Good news finally arrives just before teatime when Trev phones to say he is back home and apparently fine (although, the doctors want to see him again in six weeks, just in case).  Not only that, but we finally get a reliable, full-featured working internet connection back, enabling me to get some work done at long last.

There’s a sting in the tail, however.  The Lovely Melanie and I are putting some things up in the attic after the girls have gone to bed, and one of the things that’s going up there is ‘Davros’, Bubbah’s baby walker thing, which we’ve unfortunately left in Bubbah’s room.  When the Lovely Melanie creeps stealthily in there to get it she suddenly shouts for me to come in, quick.

Bubbah is laid in her cot covered in sick.  And I mean covered.  Bless her, she must have thrown up then tried to crawl out of it, made things worse and, miraculously, gone back to sleep!

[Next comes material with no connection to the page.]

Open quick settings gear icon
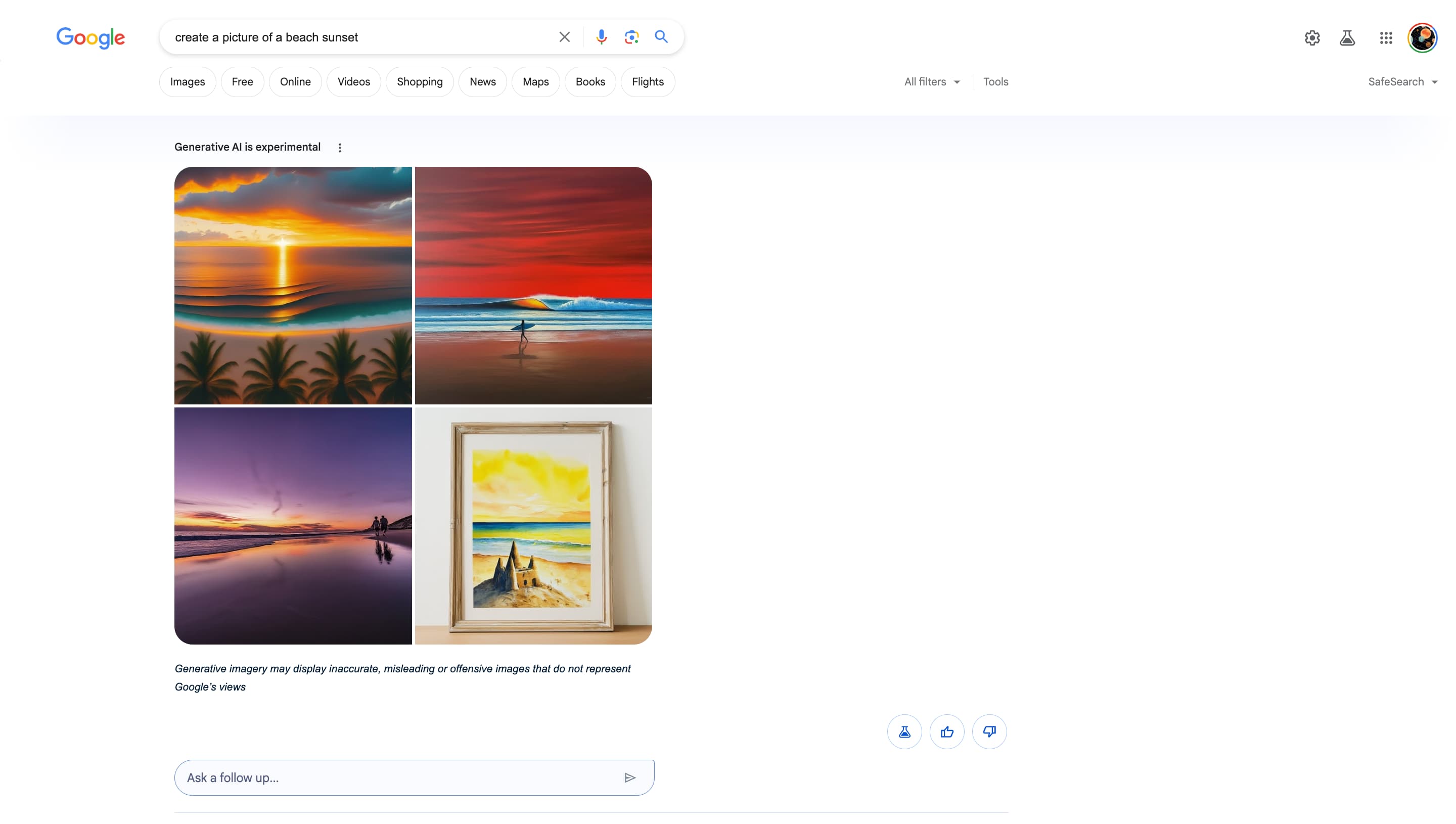Image resolution: width=1456 pixels, height=824 pixels. 1312,37

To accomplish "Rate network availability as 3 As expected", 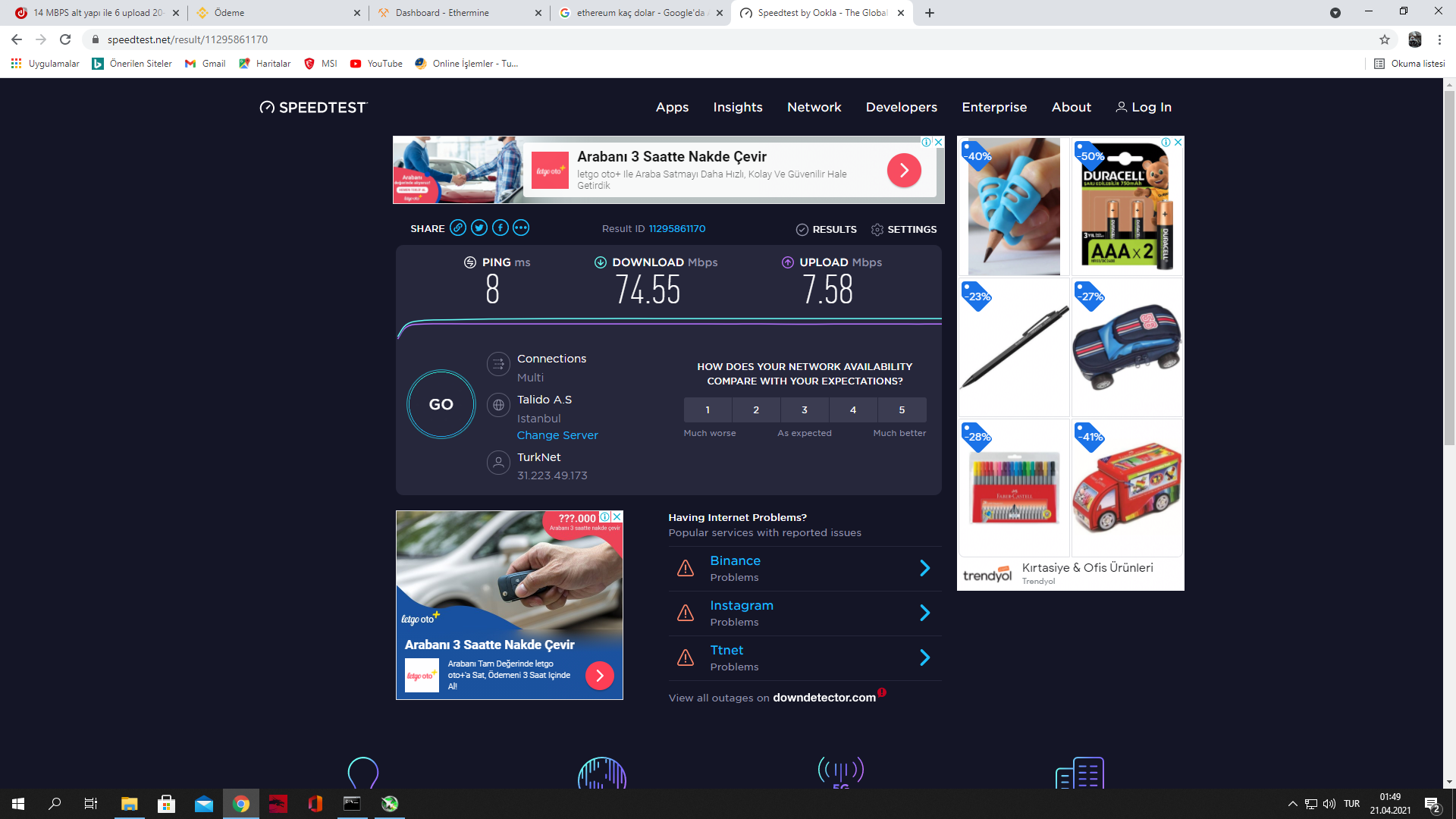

Thanks goodness we were putting Davros in the attic, though, as otherwise she’d have been laid like that until the morning!  I stripped off her sleeping bag (sticky with sick), her babygrow (also sticky with sick), her vest (damp with…maybe sick) and her nappy (ironically, spotlessly clean!) and had to put her in the shower as she smelt very bad.

It wasn’t very pleasant: a Bubbah who’s already upset about being covered in sick is not a Bubbah who’s going to submit lightly to being woken up, stripped naked and showered, but it was the quickest way to get her sorted out.  So ‘Bad Cop’ Daddy did that, allowing ‘Good Cop’ Mummy to wrap her up in a towel, dry her off and put clean clothes on.  She then sang her back to sleep while ‘Bad Cop’ Daddy stuffed the sodden bedclothes into the washing machine.

We’re going to be listening closely tonight, just in case Bubbah’s got a case of Millie’s disease.

Hey, what do you know: we ended up with quite a long and blackly amusing entry here after all!